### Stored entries
########################################

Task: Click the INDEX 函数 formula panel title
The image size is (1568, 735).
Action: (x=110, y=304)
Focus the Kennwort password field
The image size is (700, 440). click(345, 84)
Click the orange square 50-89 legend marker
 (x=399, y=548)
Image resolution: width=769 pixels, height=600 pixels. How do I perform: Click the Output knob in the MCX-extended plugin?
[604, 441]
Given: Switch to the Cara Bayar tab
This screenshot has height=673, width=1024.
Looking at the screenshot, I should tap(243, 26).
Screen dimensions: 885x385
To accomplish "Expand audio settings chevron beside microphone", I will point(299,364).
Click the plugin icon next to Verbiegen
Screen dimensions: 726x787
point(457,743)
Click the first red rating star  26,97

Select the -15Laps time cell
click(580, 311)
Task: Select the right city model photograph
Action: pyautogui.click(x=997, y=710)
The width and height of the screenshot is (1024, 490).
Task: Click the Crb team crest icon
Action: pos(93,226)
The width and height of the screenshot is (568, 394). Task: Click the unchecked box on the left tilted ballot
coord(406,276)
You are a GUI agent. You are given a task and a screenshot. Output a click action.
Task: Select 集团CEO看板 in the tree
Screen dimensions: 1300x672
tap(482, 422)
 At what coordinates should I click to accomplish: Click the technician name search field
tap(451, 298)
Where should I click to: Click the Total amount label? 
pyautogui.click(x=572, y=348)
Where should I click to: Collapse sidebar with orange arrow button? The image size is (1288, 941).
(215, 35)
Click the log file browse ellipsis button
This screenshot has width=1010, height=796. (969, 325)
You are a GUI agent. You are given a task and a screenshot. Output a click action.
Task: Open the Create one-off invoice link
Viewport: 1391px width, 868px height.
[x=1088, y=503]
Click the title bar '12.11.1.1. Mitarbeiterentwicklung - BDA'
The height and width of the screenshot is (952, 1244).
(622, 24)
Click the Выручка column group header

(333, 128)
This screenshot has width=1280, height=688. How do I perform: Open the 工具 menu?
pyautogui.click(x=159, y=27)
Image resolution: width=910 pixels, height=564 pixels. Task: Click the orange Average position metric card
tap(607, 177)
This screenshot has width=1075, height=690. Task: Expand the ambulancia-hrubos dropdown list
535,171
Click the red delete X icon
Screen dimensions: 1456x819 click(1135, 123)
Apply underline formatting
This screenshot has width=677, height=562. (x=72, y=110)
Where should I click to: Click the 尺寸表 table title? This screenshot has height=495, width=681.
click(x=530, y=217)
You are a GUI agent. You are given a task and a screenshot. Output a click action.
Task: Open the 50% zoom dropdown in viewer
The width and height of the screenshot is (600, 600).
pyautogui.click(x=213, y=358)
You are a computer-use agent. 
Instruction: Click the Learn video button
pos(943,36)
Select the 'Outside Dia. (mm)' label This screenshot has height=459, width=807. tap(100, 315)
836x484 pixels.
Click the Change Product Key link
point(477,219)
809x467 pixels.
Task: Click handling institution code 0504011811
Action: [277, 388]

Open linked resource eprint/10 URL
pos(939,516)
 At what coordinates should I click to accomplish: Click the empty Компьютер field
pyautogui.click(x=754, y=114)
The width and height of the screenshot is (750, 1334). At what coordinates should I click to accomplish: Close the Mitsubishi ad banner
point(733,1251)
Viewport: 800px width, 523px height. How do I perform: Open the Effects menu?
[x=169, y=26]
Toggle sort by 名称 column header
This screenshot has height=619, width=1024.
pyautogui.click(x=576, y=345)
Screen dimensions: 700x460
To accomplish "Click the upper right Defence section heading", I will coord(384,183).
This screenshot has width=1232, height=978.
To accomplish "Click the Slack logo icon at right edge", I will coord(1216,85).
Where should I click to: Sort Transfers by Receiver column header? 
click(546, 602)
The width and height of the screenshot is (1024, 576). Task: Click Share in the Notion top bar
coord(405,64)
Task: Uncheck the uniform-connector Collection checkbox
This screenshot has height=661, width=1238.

########################################

### Exercise brief
Print these lines again, word for word, covering all of the stored entries.

### Output of the exercise
Task: Click the INDEX 函数 formula panel title
The image size is (1568, 735).
Action: (x=110, y=304)
Focus the Kennwort password field
The image size is (700, 440). click(345, 84)
Click the orange square 50-89 legend marker
 (x=399, y=548)
Image resolution: width=769 pixels, height=600 pixels. How do I perform: Click the Output knob in the MCX-extended plugin?
[604, 441]
Given: Switch to the Cara Bayar tab
This screenshot has height=673, width=1024.
Looking at the screenshot, I should tap(243, 26).
Screen dimensions: 885x385
To accomplish "Expand audio settings chevron beside microphone", I will point(299,364).
Click the plugin icon next to Verbiegen
Screen dimensions: 726x787
point(457,743)
Click the first red rating star  26,97

Select the -15Laps time cell
click(580, 311)
Task: Select the right city model photograph
Action: pyautogui.click(x=997, y=710)
The width and height of the screenshot is (1024, 490).
Task: Click the Crb team crest icon
Action: pos(93,226)
The width and height of the screenshot is (568, 394). Task: Click the unchecked box on the left tilted ballot
coord(406,276)
You are a GUI agent. You are given a task and a screenshot. Output a click action.
Task: Select 集团CEO看板 in the tree
Screen dimensions: 1300x672
tap(482, 422)
 At what coordinates should I click to accomplish: Click the technician name search field
tap(451, 298)
Where should I click to: Click the Total amount label? 
pyautogui.click(x=572, y=348)
Where should I click to: Collapse sidebar with orange arrow button? The image size is (1288, 941).
(215, 35)
Click the log file browse ellipsis button
This screenshot has width=1010, height=796. (969, 325)
You are a GUI agent. You are given a task and a screenshot. Output a click action.
Task: Open the Create one-off invoice link
Viewport: 1391px width, 868px height.
[x=1088, y=503]
Click the title bar '12.11.1.1. Mitarbeiterentwicklung - BDA'
The height and width of the screenshot is (952, 1244).
(622, 24)
Click the Выручка column group header

(333, 128)
This screenshot has width=1280, height=688. How do I perform: Open the 工具 menu?
pyautogui.click(x=159, y=27)
Image resolution: width=910 pixels, height=564 pixels. Task: Click the orange Average position metric card
tap(607, 177)
This screenshot has width=1075, height=690. Task: Expand the ambulancia-hrubos dropdown list
535,171
Click the red delete X icon
Screen dimensions: 1456x819 click(1135, 123)
Apply underline formatting
This screenshot has width=677, height=562. (x=72, y=110)
Where should I click to: Click the 尺寸表 table title? This screenshot has height=495, width=681.
click(x=530, y=217)
You are a GUI agent. You are given a task and a screenshot. Output a click action.
Task: Open the 50% zoom dropdown in viewer
The width and height of the screenshot is (600, 600).
pyautogui.click(x=213, y=358)
You are a computer-use agent. 
Instruction: Click the Learn video button
pos(943,36)
Select the 'Outside Dia. (mm)' label This screenshot has height=459, width=807. tap(100, 315)
836x484 pixels.
Click the Change Product Key link
point(477,219)
809x467 pixels.
Task: Click handling institution code 0504011811
Action: [277, 388]

Open linked resource eprint/10 URL
pos(939,516)
 At what coordinates should I click to accomplish: Click the empty Компьютер field
pyautogui.click(x=754, y=114)
The width and height of the screenshot is (750, 1334). At what coordinates should I click to accomplish: Close the Mitsubishi ad banner
point(733,1251)
Viewport: 800px width, 523px height. How do I perform: Open the Effects menu?
[x=169, y=26]
Toggle sort by 名称 column header
This screenshot has height=619, width=1024.
pyautogui.click(x=576, y=345)
Screen dimensions: 700x460
To accomplish "Click the upper right Defence section heading", I will coord(384,183).
This screenshot has width=1232, height=978.
To accomplish "Click the Slack logo icon at right edge", I will coord(1216,85).
Where should I click to: Sort Transfers by Receiver column header? 
click(546, 602)
The width and height of the screenshot is (1024, 576). Task: Click Share in the Notion top bar
coord(405,64)
Task: Uncheck the uniform-connector Collection checkbox
This screenshot has height=661, width=1238.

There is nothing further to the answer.